ФРАГМЕНТ ТЕКСТА -
↓↓↓
Рецензия на книгу К.В.Сорвина «Очерки из истории классической философии»

2017-06-19 Валерий Суханов

Рецензия на книгу К.В.Сорвина «Очерки из истории классической философии»

Книга К.В. Сорвина «Очерки из истории классической философии» [1] стоит особняком от надоевших методичек и классических учебников по истории философии. Это действительно редкая, особенная в классически-философском понимании этого слова книга. В интригующем научном исследовании представлено, говоря языком Гегеля, движение самопознающего духа в опыте великих характеров. Не случайно первая часть «Очерков» предваряется отрывком из Данте с описанием философского холма. Автор четко фиксирует острую непохожесть на предшественников, яркую индивидуальность каждого, кто двинул вперед философскую мысль. И это происходит, как не парадоксально звучит для здравого смысла, из-за максимального погружения «великого характера» во всеобщность. Именно с этого парадокса, который явно не постулируется, но который ты выводишь сам по прочтении текста, и начинается книга.

Вместе с автором ты проходишь увлекательный путь движения философии, весь круг от «индивидуальной оппозиции субъекта по отношению к традиционным формам этической и духовной жизни» [1, с. 14] до вершины классической философии - Гегеля, - учение которого выводит на абсолютное принятие субъектом всеобщего.

«Очерки» не являются учебником, но, в то же время, несут в себе могучий педагогический потенциал, поскольку заставляют задуматься. Задуматься о себе, о своем личном участии в движении духа. О том, как и чем себя ограничивать, дабы пробудился ум. Автор не пишет о том, с чего, по-Аристотелю, начинается философия, но многие места книги настолько неожиданны, что вводят в восхищение весьма и весьма далекое от обычного «ойканья». Ты с удивлением, обнаруживаешь, что средние века были не такими уж «темными», не разрывом в органической связи духа, не безвременьем, а как раз наоборот. Оказывается, именно благодаря христианству впервые появилась возможность поставить вопрос о связи времени с миром человека, и этой возможностью воспользовался Аврелий Августин. Онтологическое доказательство бытия бога Ансельма Кентерберийского не потеряет своей значимости и в споре Гегеля с Кантом. Попытка Фомы Аквината объединить учение Аристотеля со Святым писанием окажется вовсе не бесплодной, а намечающей перспективу обретения субьективным духом объективности.

По-другому, новую книгу К.В. Сорвина можно назвать книгой основных парадоксов науки о мышлении. Это касается и самой идеи изложения философской классики. Действительно, если развитие философии - объективный процесс, совершающийся с необходимостью, то почему же сами «Очерки» представлены не в виде движения масс, но лишь сменяющих друг друга ярких индивидуальностей, личностей? Ведь если мы ставим личность во главе угла истории, то сразу возникает вопрос, что же на нее совсем не распространяется необходимость, или у личности с необходимостью особый счет? Не случайно на обложку книги вынесены слова Тита Лукреция Кара:

Как и откуда, скажи, появилась свободная воля,

Что позволяет идти, куда каждого манит желанье,

И допускает менять направленье не в месте известном,

И не в положенный срок, а согласно ума убежденью?
↑↑↑
ЧТО НУЖНО СДЕЛАТЬ -
1 – Какой отрывок, по словам рецензии на книгу Сорвина, стоит перед первой частью «Очерков»?
2 – Продолжи рецензию на книгу Сорвина сразу после стихов Лукреция.

ИСХОДНЫЕ ДАННЫЕ -
↓↓↓
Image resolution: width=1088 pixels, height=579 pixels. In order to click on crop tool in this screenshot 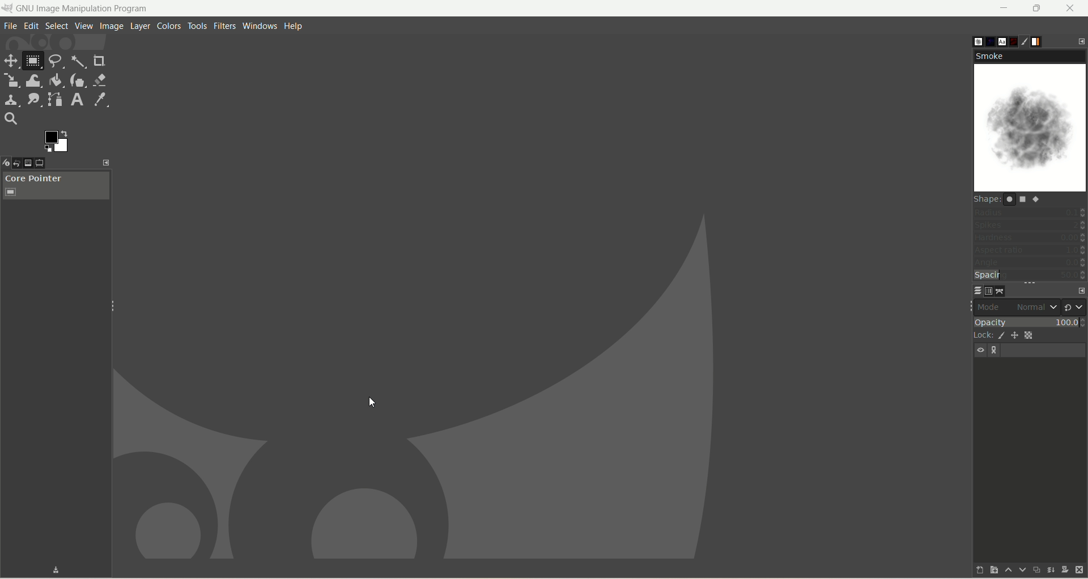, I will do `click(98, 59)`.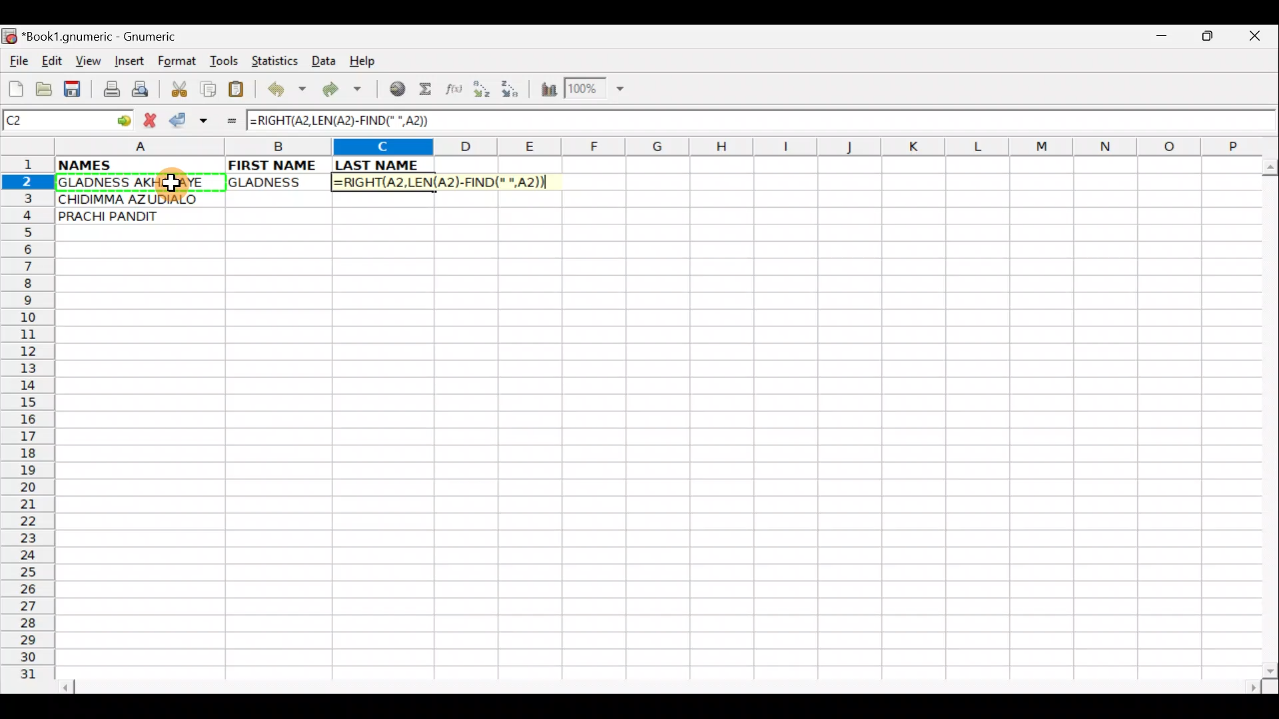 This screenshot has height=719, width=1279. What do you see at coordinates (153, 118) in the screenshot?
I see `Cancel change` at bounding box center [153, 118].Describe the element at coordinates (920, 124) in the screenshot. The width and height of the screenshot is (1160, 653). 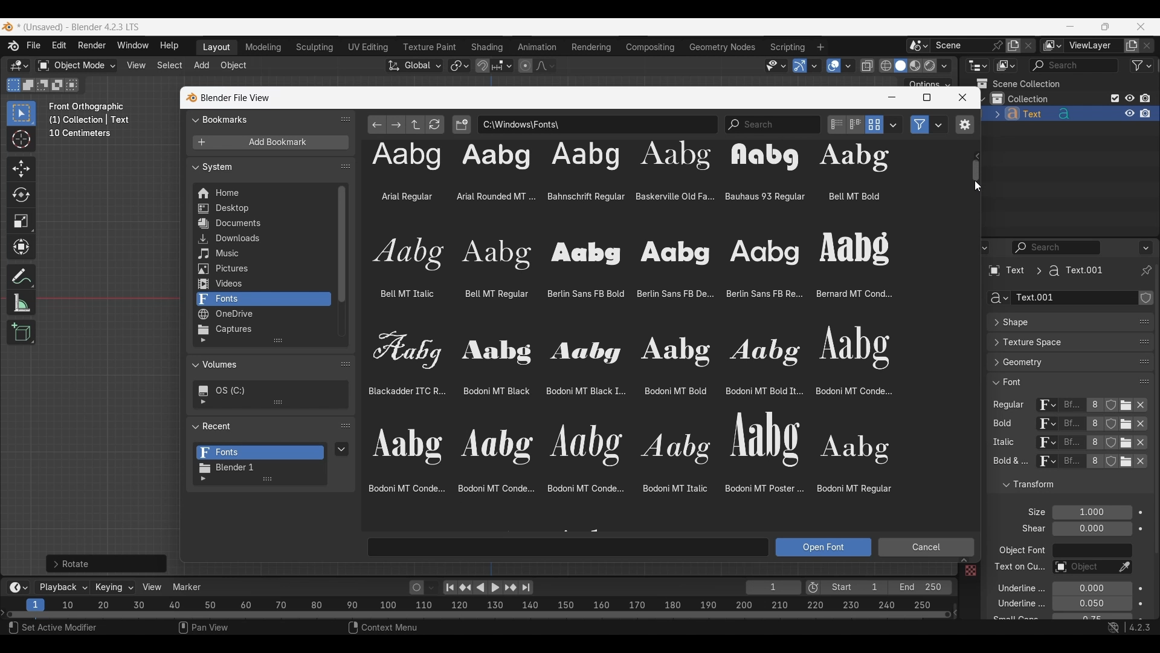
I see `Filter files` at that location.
↑↑↑
↓↓↓
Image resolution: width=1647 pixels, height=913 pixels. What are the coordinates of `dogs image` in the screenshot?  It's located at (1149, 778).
↑↑↑
ОТВЕТЫ К ЗАДАНИЮ -
1 – Отрывок из Данте с описанием философского холма.

2 –
Вопрос, к которому привело развитие древнегреческой философии, получивший свое первое, абстрактное разрешение в средние века, явился основным вопросом немецкой классической философии. Потому так и интересен Фихте, бывший в философских учебниках «лишь субъективным идеалистом». Потому и Кант не «глупый моралист», к которому можно лишь скатиться, а мудрый помощник, помогающий тебе в каждый момент жизни зафиксировать дилемму свободы и необходимости, потому и текст Гегеля читаешь не для общего кругозора, а чтобы дух в лице тебя самого обрел действительность.

Стать действительным субъектом - вот цель, которую ты можешь (и хочешь!) поставить по прочтении книги. Но с чего начинать? - конечно, сначала. Нужно всего-навсего найти в себе Сократа - первого человека, введшего принцип морали в качестве единого принципа. Понятно, в наше разорванное время в себе легче выявить Фрейда. Но, тем не менее, этот вопрос очень важен - или я несу личную ответственность за судьбу всей субстанции, или я, как и подавляющее большинство людей, останусь в плену «наивной нравственности» (Гегель).

Насколько часто, много и глупо проблема морали обсуждается в средствах массовой информации, настолько мы видим полное отсутствие морали. Стать моральным человеком чрезвычайно тяжело в мире, в котором за тебя «все решают». Как, подобно Сократу, ввести себя в такую деятельность, где ты сам мог бы отыскивать общечеловеческие смыслы, а если их нет - творить? Или философами должны стать все, дабы обрести свою собственную форму? Как, скажем, каменщику обнаружить образ пространства в своем труде? Ведь по-Канту, человек потому и свободен, что категория пространства задана ему априорно, как форма связи созерцания. Но и Канта в себе надо найти. Вдохновенный труд К.В. Сорвина к этому призывает - сотворить в своей деятельности Сократа, Канта, Фихте, Гегеля, Маркса, Ильенкова и, тем самым, обрести основной принцип Спинозы - «знать и уметь - одно и то же».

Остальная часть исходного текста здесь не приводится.